O Tribunal de Justiça de Mato Grosso determinou o
direito dos pais de um recém-nascido reconhecido como menino de mudar o
nome e o sexo da criança depois que a realização de exames de rotina
constatou que o bebê era, na verdade, uma menina. A Defensoria Pública
do estado auxiliou a família na decisão judicial, como informa o portal UOL.
“Houve
um desenvolvimento anormal do canal urinário, de modo que até o médico
que assinou a Declaração de Nascido Vivo se equivocou com a aparência
física da criança”, afirmou o defensor público Milton Martini.
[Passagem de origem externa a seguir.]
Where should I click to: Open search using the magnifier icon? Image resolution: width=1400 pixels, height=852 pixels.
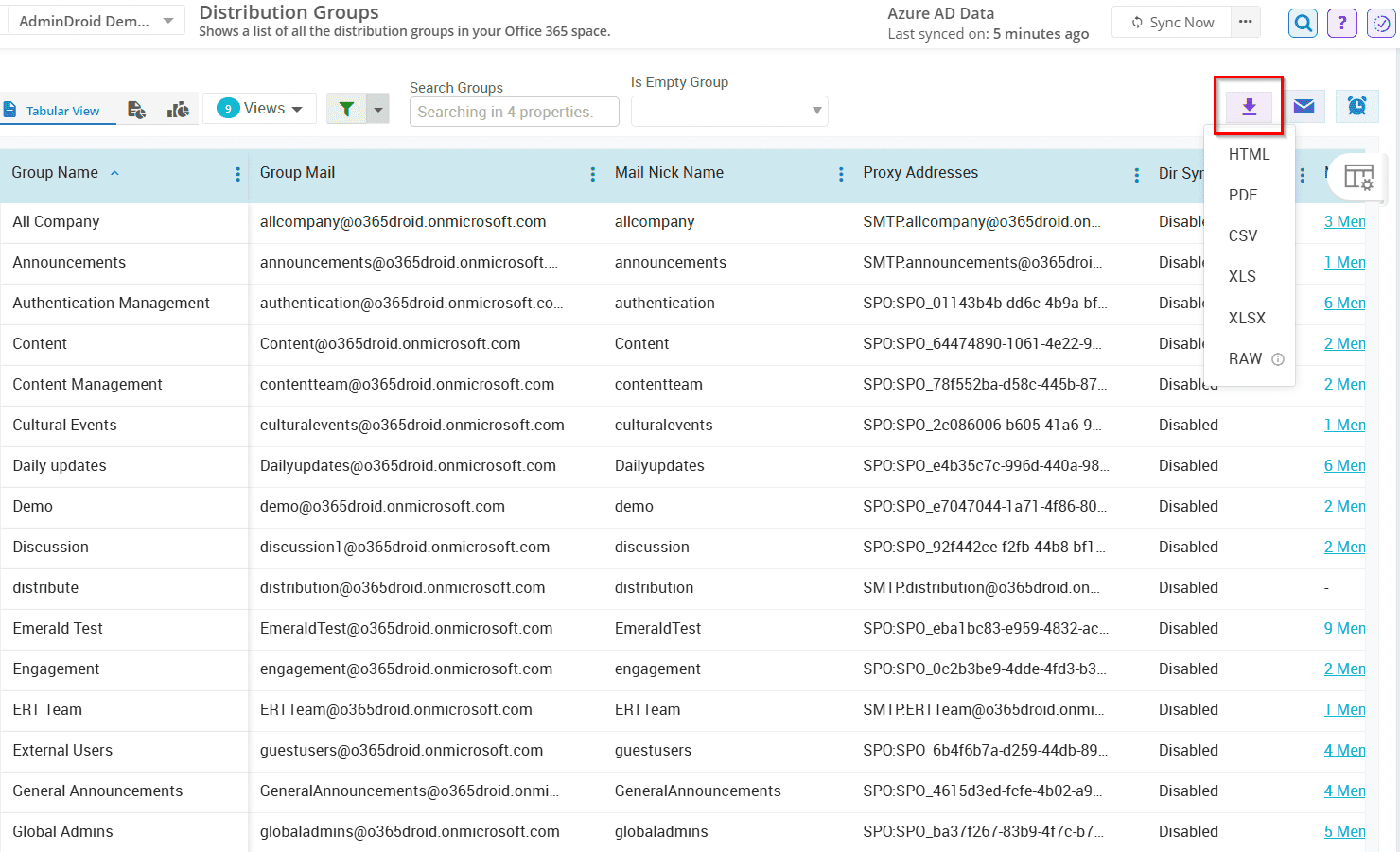pyautogui.click(x=1303, y=23)
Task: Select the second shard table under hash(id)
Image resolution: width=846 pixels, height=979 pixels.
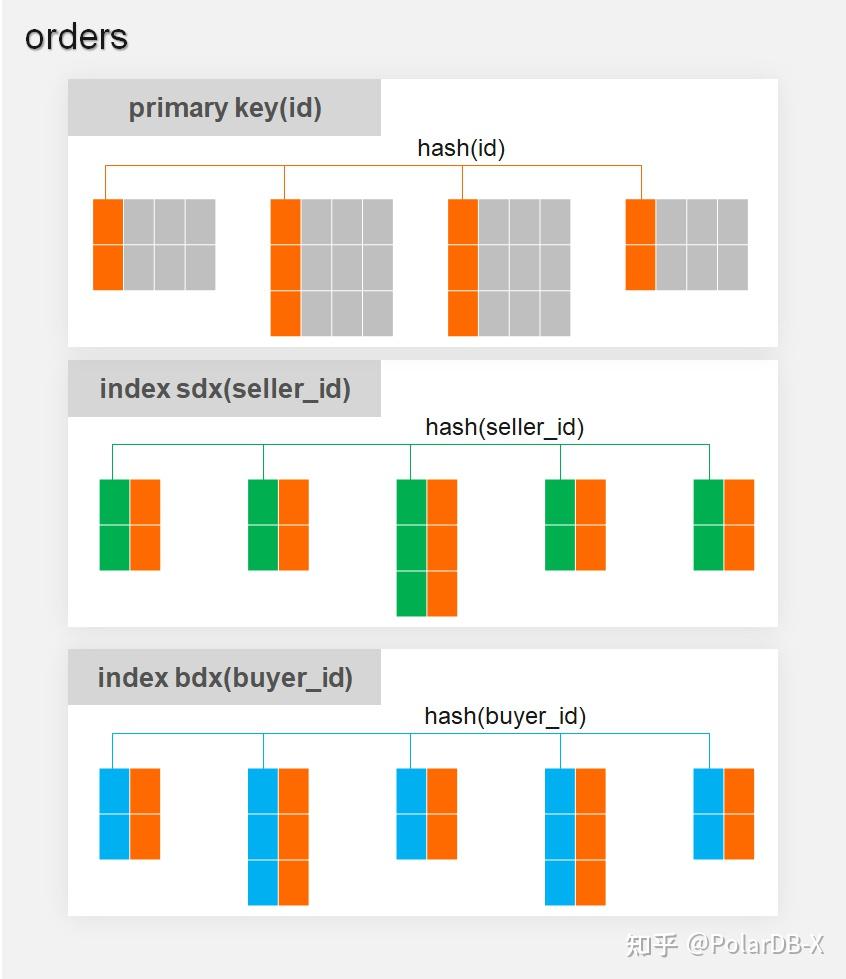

Segundo
ele, este é o primeiro caso do tipo registrado no estado. A criança foi
submetida a uma cirurgia de adequação e, provado o sexo, os pais
trataram de alterar o registro, pois ela já havia sido registrada como
menino.
“Juntamente com o pedido dos pais, foi encaminhado ao
Judiciário também um exame de sexagem genética, confirmando que, na
amostra analisada, os padrões de amplificação do DNA eram mesmo
condizentes com o sexo feminino”, disse Martini.
O caso raro
aconteceu no hospital municipal Dr. Kleide Coelho de Lima, na cidade de
Barra do Garças (MT).
Após o teste do pezinho, exame que permite fazer o
diagnóstico de diversas doenças nos recém-nascidos, os médicos
descobriram que havia um erro no diagnóstico do bebê, hoje com sete
meses.
No exame, feito por um laboratório em Goiás que presta
serviços para o hospital em Barra do Garças (MT), foram detectados
indícios de que a criança, fisicamente de sexo masculino, apresentava
indicativos científicos do sexo feminino. Se a anomalia, chamada de
genitália ambígua, não fosse descoberta logo e o tratamento iniciado
antes dos primeiros 30 dias de vida, a criança poderia morrer.